◆ **Provided passage**:
# # # #

By Michelle Gonsalves
THE youths of the community took the reins when residents of Saraswat on the West Coast of Demerara assembled at the Saraswat Primary School last Wednesday evening to celebrate the 21st Anniversary of “The return of Democracy to Guyana”, when the late former President Dr. Cheddi Jagan was elected president in 1992.

Minister within the Ministry of Finance, Mr. Juan Edghill, who was a special guest at the event, stressed the importance of believing in a cause. He noted that Dr. Jagan wanted to ensure that the voiceless was heard and made sure the poor, downtrodden and oppressed were represented.
Edghill said it was noteworthy that the celebration took place at Saraswat and not in Georgetown as Dr. Jagan recognised that every group and every community played a part in Guyana’s development and the people assembled for the event were testimony to that fact.
He pointed out that although some persons believe that people living in rural areas are only good for “planting cane, catching fish and making babies”, the children of rice farmers, sugarcane workers and fishermen go on to become Presidents, Ministers of Government, Medical Doctors, Administrators and Heads of Agencies.
Continuing, Edghill noted that this was because Dr. Jagan believed in a cause and made way for the development of all Guyanese. The late former president himself was born on March 22, 1918 to an ordinary sugar worker in a small rural village.
The performers ranging in age from five to fifteen-years-old performed dances and poems to honour the life of Dr. Cheddi Jagan and his wife Janet Jagan. The importance of education, with an emphasis on girls, was stressed in a motivational skit which depicted women in various fields including Law, Medicine and Business. The late martyr, Kowsilla, was honoured with a story detailing her sacrifice.
During his life as detailed in his autobiographical work “The West on Trial: My fight for Guyana’s Freedom”, Dr. Jagan struggled to liberate Guyana from British colonial domination, and then waged a 28-year struggle for the restoration of freedom and democracy and finally became Guyana’s first freely elected Head of State.
He was the founder of the country’s first mass political movement and unquestionably the leading political figure in the history of Guyana over the last 57 years. He was elected as a Member of the Legislative Council in 1947 and served in every Parliament until his election as President in 1992.
From April-October 1953, Dr. Jagan headed the first People’s Progressive Party (PPP) government. His party also won the 1957 and 1961 elections. He headed the third elected PPP Government as Premier and Minister of Development and Planning.
As an international figure he was well known for his fight for peace around the globe and in his later years for his proposals for a New Global Human Order, which were adopted by the United Nations General Assembly on November 14, 2002.
He died on March 6, 1997. The Cheddi Jagan Research Centre was established in the year 2000 to preserve his papers and to provide a valuable historical record of this important period in Guyana’s history.

# # # #

◆ **Required actions**:
a - Repeat the part of the Saraswat anniversary article that begins at the words "During his life" and stops after the words "as President in 1992.".
b - According to the Saraswat anniversary article, in what year was the Cheddi Jagan Research Centre established?

◆ **Supplied information**:
# # # #

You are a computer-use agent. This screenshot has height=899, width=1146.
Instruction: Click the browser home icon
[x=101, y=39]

# # # #

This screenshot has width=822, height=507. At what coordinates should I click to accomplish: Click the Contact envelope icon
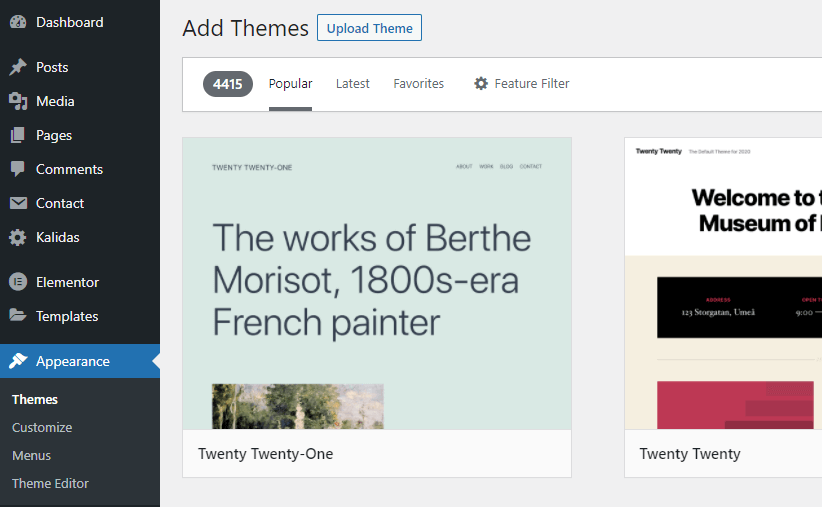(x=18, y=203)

# # # #

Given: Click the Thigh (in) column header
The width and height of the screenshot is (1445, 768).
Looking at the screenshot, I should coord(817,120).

# # # #

◆ **Answers for the tasks**:
a -
During his life as detailed in his autobiographical work “The West on Trial: My fight for Guyana’s Freedom”, Dr. Jagan struggled to liberate Guyana from British colonial domination, and then waged a 28-year struggle for the restoration of freedom and democracy and finally became Guyana’s first freely elected Head of State.
He was the founder of the country’s first mass political movement and unquestionably the leading political figure in the history of Guyana over the last 57 years. He was elected as a Member of the Legislative Council in 1947 and served in every Parliament until his election as President in 1992.

b - 2000